(Beginning of DATA FOR PROCESSING)

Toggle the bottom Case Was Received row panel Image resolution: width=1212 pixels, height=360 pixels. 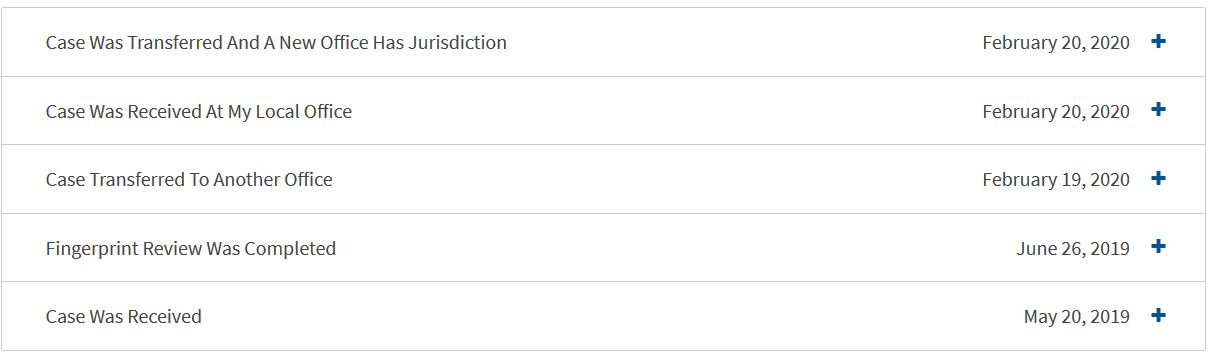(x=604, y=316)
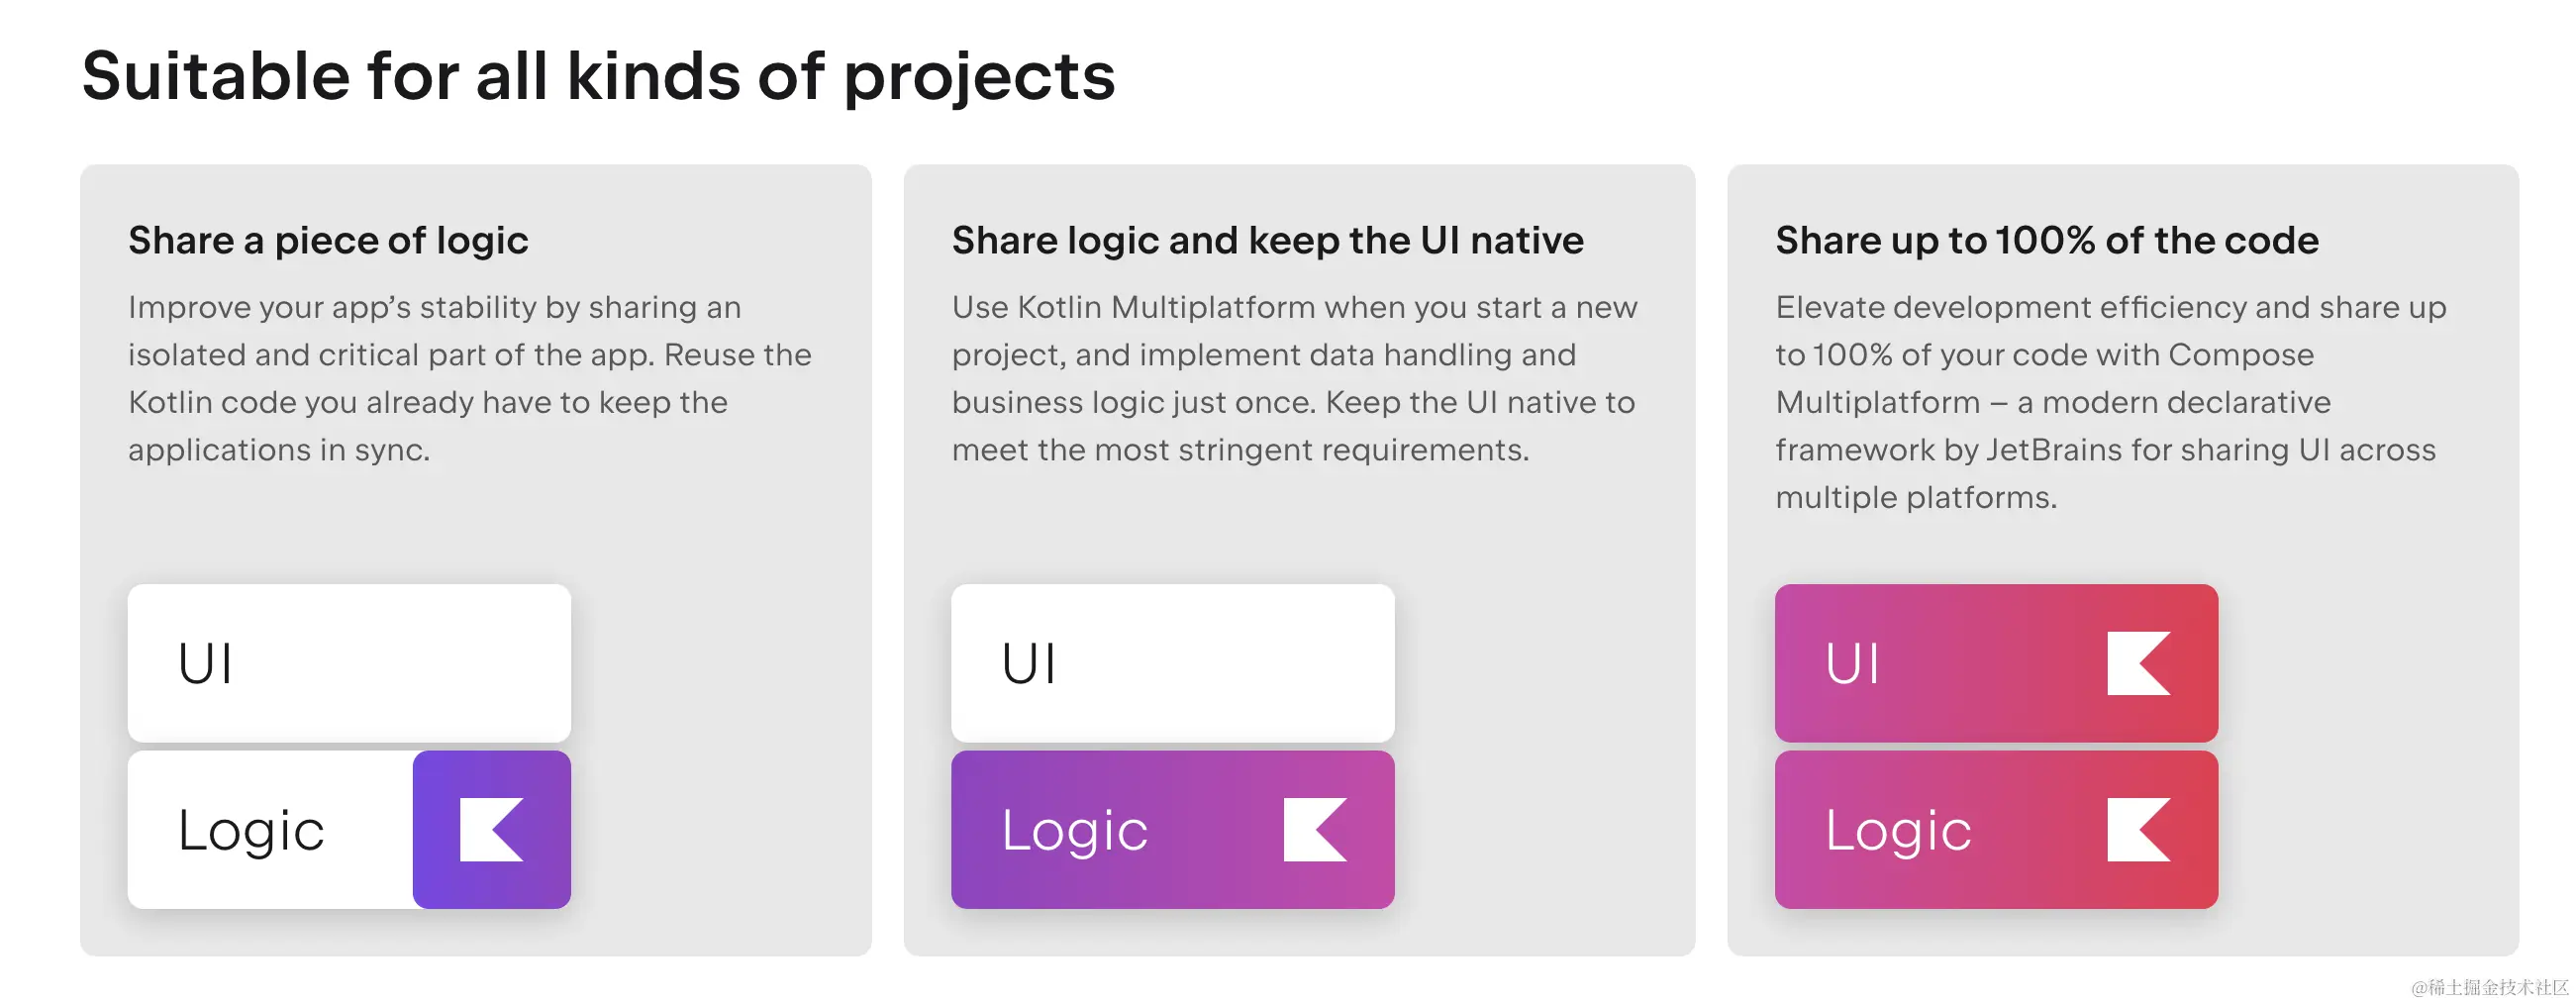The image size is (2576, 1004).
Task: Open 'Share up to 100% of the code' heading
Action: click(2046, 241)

(End of DATA FOR PROCESSING)
(Beginning of DATA FOR PROCESSING)

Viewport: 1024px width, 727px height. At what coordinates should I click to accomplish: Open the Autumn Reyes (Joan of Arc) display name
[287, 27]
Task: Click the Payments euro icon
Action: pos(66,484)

(End of DATA FOR PROCESSING)
(Beginning of DATA FOR PROCESSING)

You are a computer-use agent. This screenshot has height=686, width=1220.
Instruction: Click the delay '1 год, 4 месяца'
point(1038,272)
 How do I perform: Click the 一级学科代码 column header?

(End of DATA FOR PROCESSING)

◆ EXERCISE GOAL: Look above for the line with "Instruction: Click the" and the line with "How do I perform: Click", and reproduce exactly those two lines plus every line between, nothing more.

◆ SOLUTION:
Instruction: Click the delay '1 год, 4 месяца'
point(1038,272)
 How do I perform: Click the 一级学科代码 column header?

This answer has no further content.